Cyclades and Dodecanese islands celebrate Easter with lambriano, lamb or goat stuffed with rice and innards, various regional variations. Aug 15th too.

Close-up of Greek ‘Lambriano’ food means lamb stuffed with rice and cooked in the oven

On the islands of the Cyclades and Dodecanese, lambriati or lambriano, lamb or goat stuffed with rice and offal, is made instead of lamb-on-the-spit for Easter Sunday as is traditional for the rest of Greece.

The stuffing is made using all of the lamb innards (the liver, lungs, heart, spleen) combined with two cups of yellow rice, two cups of water, a large dry onion, oil, butter, tomato juice, salt and pepper.

Preparations begin on Good Saturday. The lambriano is put in the oven and cooked slowly overnight.

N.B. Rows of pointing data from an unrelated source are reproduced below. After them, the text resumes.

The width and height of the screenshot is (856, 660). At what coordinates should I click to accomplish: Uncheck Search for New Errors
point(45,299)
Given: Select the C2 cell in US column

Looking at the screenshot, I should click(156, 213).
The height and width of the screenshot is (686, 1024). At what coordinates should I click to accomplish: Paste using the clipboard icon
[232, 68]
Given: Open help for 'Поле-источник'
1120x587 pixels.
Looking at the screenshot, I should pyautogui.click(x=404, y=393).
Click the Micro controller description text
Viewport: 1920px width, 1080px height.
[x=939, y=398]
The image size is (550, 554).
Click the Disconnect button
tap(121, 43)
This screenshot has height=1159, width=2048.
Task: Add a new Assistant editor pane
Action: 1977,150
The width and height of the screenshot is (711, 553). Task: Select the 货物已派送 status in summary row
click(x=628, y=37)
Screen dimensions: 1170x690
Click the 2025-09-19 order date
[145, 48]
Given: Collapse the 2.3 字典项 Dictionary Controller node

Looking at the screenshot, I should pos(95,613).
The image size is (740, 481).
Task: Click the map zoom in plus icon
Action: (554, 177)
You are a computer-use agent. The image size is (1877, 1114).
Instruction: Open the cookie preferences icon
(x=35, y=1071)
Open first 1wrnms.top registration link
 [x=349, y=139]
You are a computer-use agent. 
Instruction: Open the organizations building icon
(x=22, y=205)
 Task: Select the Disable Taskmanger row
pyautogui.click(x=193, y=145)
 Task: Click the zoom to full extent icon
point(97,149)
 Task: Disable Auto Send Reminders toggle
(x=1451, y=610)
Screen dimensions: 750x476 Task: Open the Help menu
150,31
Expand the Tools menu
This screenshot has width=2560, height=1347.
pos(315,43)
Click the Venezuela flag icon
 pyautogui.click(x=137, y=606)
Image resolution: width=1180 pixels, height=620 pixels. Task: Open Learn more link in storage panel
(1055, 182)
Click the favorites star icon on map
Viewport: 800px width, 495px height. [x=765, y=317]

The Easter cuisine at Cyclades islands has different versions of labriano. In Andros, the goat is stuffed with lots of eggs, liver, herbs and a variety of local cheeses. In Naxos, they make something similar called batudo, which is goat or lamb stuffed with rice and chopped greens. In Astypalaea, the Easter lamb is called lambriano, in Andros lambriati, in Koufonissi psito (meaning roast), in Karpathos vizanti, in Kasos ofto (from ancient Greek where opto means ‘roasted’) stuffed with paspara (chopped innards sautéed with onion, garlic and olive oil), and then sewn up. In the island of Crete, the Easter lamb is not stuffed, but instead is prepared in the oven with potatoes. In the island of Sifnos, the Easter goat (preferred to lamb) is placed into a large covered clay pot in the oven, after being marinated for several hours, using a special local recipe, in a strong wine produced from dried grapes that are boiled, giving the goat a distinct aroma and flavor. In the islands of the Dodecanese, this particular dish is also served on the 15th of August for the celebration of the Virgin Mary.